A tre anni dalla morte di Chiara Lubich. La fondatrice dei Focolarini, Benedetto XVI, le donne nella Chiesa e la sfida della nuova evangelizzazione

Chiara Lubich "ha anticipato quello che la cultura cattolica avrebbe poi scoperto: l'ingresso nel linguaggio spirituale della parola amore, fino a quel momento riservata più che altro ai discorsi mondani". E accanto a quest'idea che Benedetto XVI ha sviluppato nella sua prima Enciclica, la "Deus caritas est", c'è anche quella "della spiritualità dell'unità, che si trasforma in una appassionata forma di dialogo tra le religioni e in una risposta alla 'notte culturale' dell'umanità. Senza mai preoccuparsi che fosse ricordato il suo ruolo precorritore". A tre anni dalla morte della fondatrice del Movimento dei Focolari è così che L'Osservatore Romano la ricorda in sua prima pagina.
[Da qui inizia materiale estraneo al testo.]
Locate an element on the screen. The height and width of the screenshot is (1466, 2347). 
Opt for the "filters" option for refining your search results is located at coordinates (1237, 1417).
L’articolo, a firma Lucetta Scaraffia, ricorda anche che la proposta di una nuova evangelizzazione, che è così centrale nel Pontificato di Joseph Ratzinger, per Lubich "non significa soltanto che il mondo secolarizzato ne ha bisogno, ma anche che l'evangelizzazione va fatta in maniera nuova". "Chiara che parla alle assemblee dei vescovi, è ascoltata dai Papi, viene accolta con gli onori di un capo di Stato nei Paesi che visita - sottolineaScaraffia - realizza quello che i tempi richiedono anche alla Chiesa: riconoscere l'importanza del ruolo delle donne" e ciò "senza rivendicare diritti, senza nessuna asprezza". "Lo ottiene – prosegue la storica – dimostrando di sapersi meritare quell'autorità che le viene riconosciuta, come è stato per le grandi sante nella storia della Chiesa. La sua importanza nel cattolicesimo del Novecento - conclude l'articolo - è anche la prova di una rivoluzione femminile compiuta nel silenzio e nella modestia. Rimane il compito di prenderne atto".